Are you experiencing either of these exceptions?
Padding is invalid and cannot be removed.
Index was outside the bounds of the array.
Probable I/O race condition detected while copying memory. The I/O package is not thread safe by default. In multithreaded applications, a stream must be accessed in a thread-safe way, such as a thread-safe wrapper returned by TextReader’s or TextWriter’s Synchronized methods. This also applies to classes like StreamWriter and StreamReader.
Well at least the last one is descriptive, but that is the LEAST likely to occur.
If you’re seeing any of these exceptions, there’s a good chance you’ve run afoul of a secret of the System.Cryptography namespace. Almost nothing is thread safe.
It’s an easy error to make. We know encryption is processor intensive, and it seems like it would be smart to incur the costs of setting up ICryptoTransform objects for encryptors and decryptors once and then store them in a static variable. Any state they might share would seem to be reference data like keys and salt and init vectors, so as long as we use a new CryptoStream for each operation, what could go wrong?

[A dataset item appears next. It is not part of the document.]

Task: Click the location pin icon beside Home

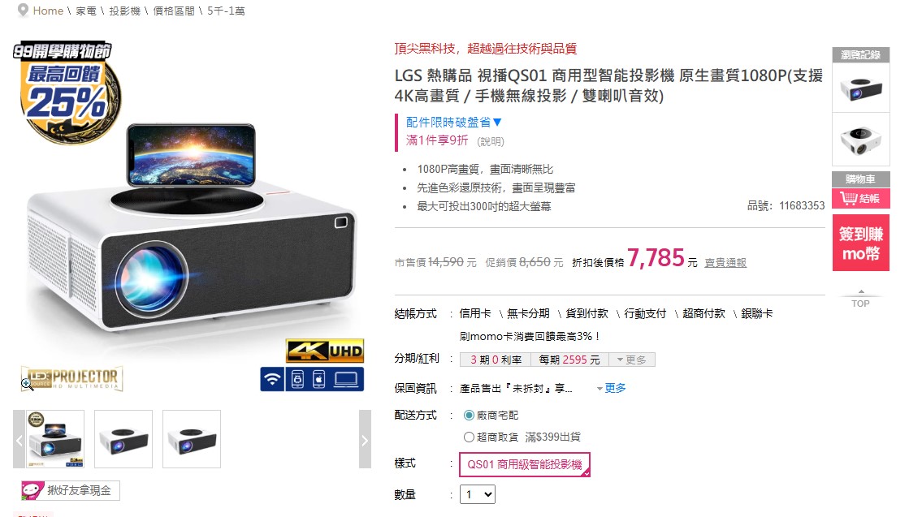Action: point(24,11)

Internally, the implementations of ICryptoTransform (and I assume other objects) use objects from the System.IO namespace like buffers and streams that we would never think of sharing between threads, but it’s hard to know that from a simple call to ICryptoTransform.TransformBlock().
So, if you run into any of the exceptions above, try either creating your System.Cryptography objects each time you need them, or mark them with the ThreadStaticAttribute. Remember that with [ThreadStatic], a static initializer will not execute for each thread, so check it for null before you use it, then initialize if null.